▸ SOURCE INFORMATION:
───
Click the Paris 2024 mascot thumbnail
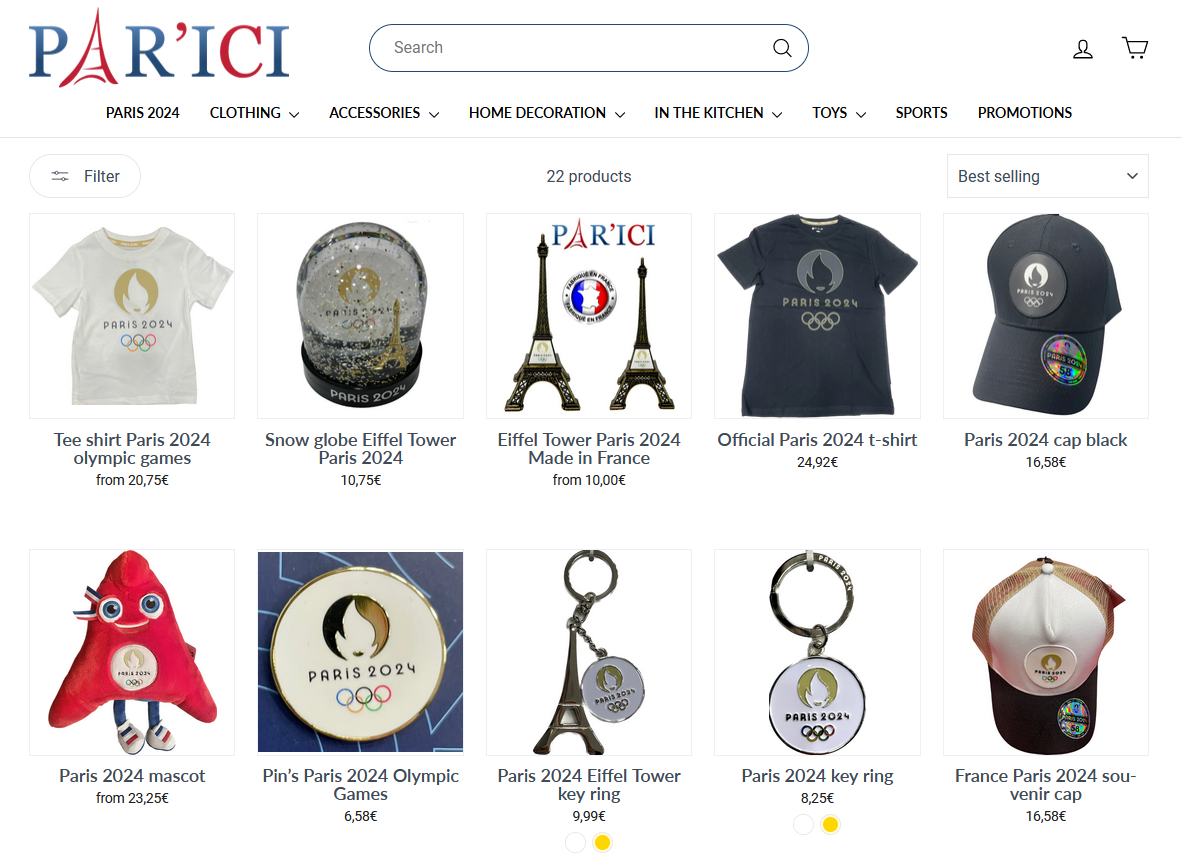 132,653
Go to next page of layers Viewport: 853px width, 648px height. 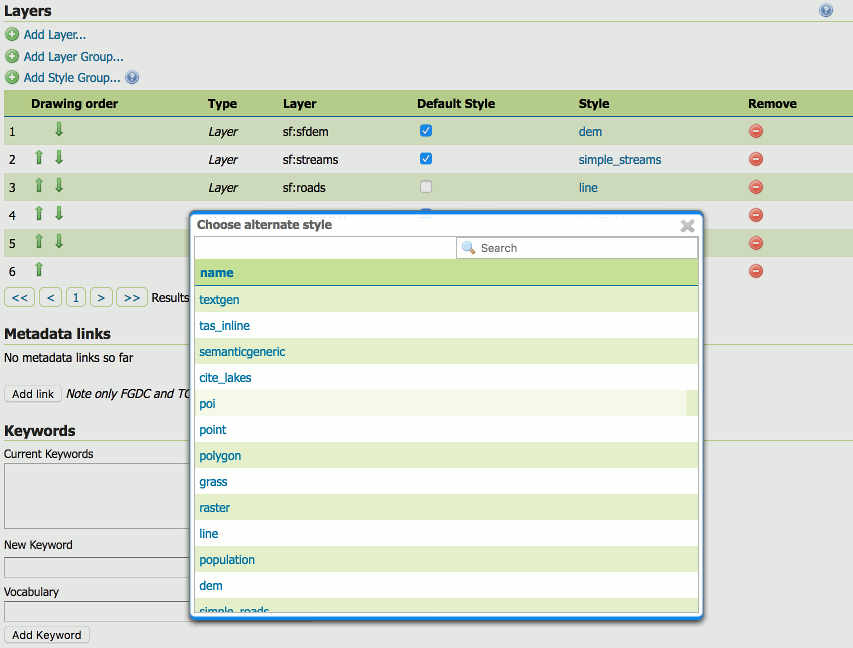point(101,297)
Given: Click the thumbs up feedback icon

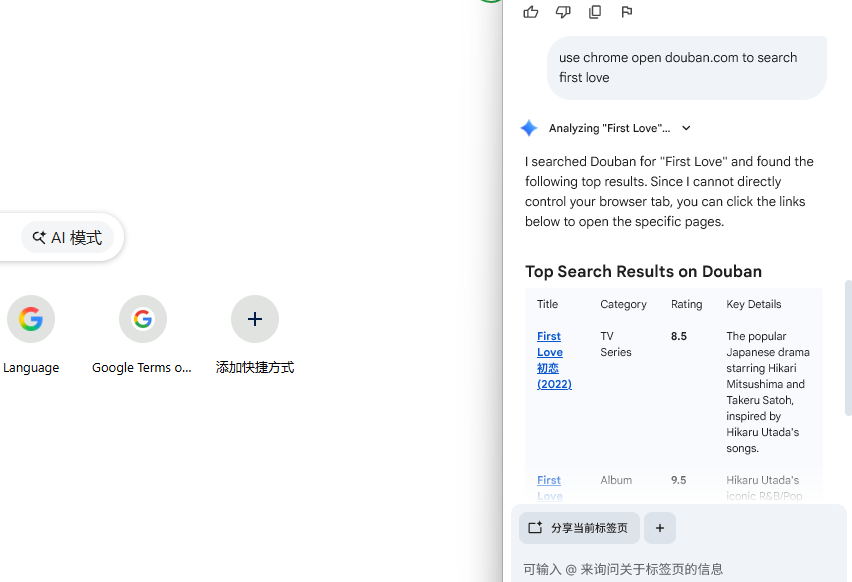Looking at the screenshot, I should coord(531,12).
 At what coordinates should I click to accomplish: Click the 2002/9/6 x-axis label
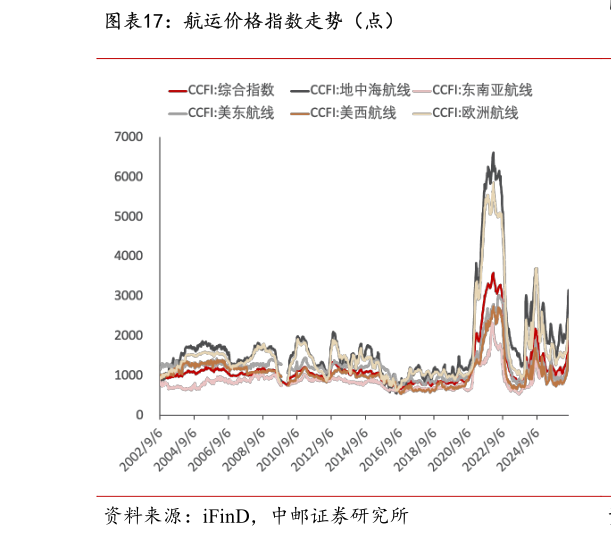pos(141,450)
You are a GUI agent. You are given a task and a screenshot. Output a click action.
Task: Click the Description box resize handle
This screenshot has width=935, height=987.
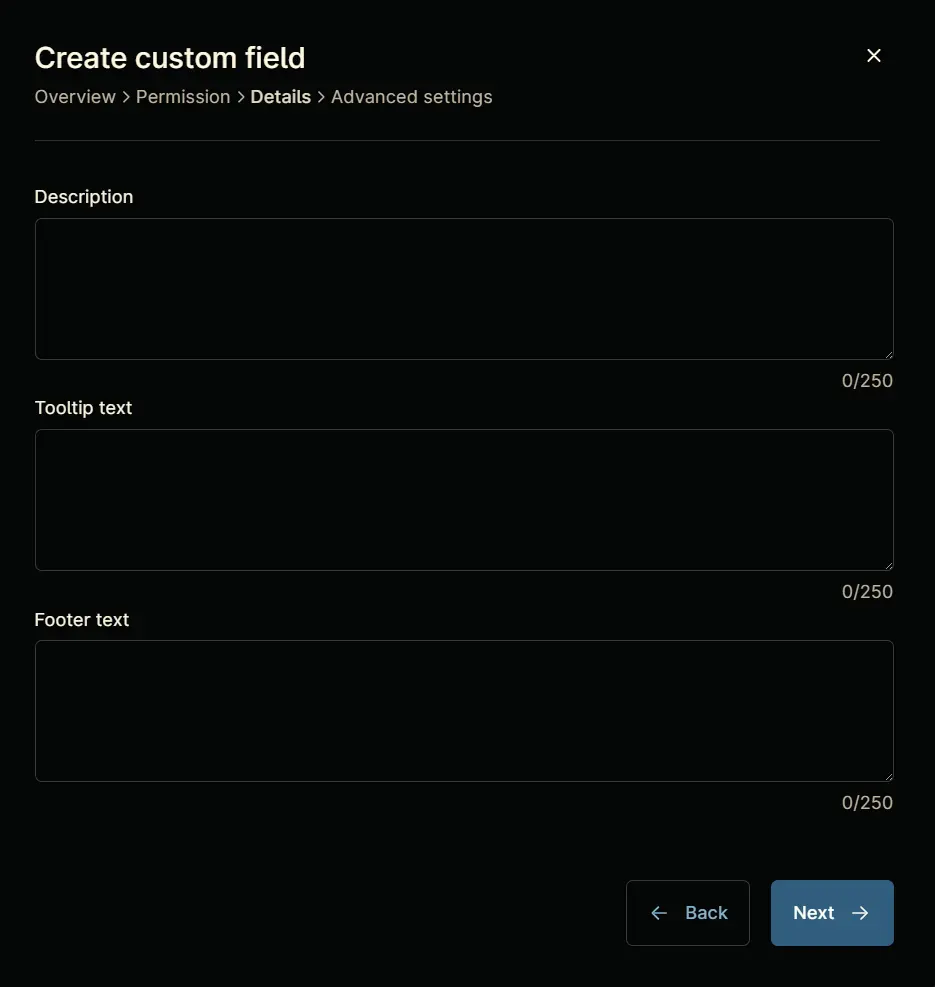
───
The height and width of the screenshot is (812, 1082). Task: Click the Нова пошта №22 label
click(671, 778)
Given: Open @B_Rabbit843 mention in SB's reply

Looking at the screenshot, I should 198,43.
───
▸ DIRECTIONS:
Everything above from the line with "At what coordinates" through the line with "This screenshot has width=935, height=987." should be retyped exactly, and nothing else; omit pictures.

▸ EXERCISE OUTPUT:
 At what coordinates should I click to accomplish: Click the 2002/9/6 x-axis label
pos(141,450)
You are a GUI agent. You are given a task and a screenshot. Output a click action.
Task: Click the Description box resize handle
This screenshot has width=935, height=987.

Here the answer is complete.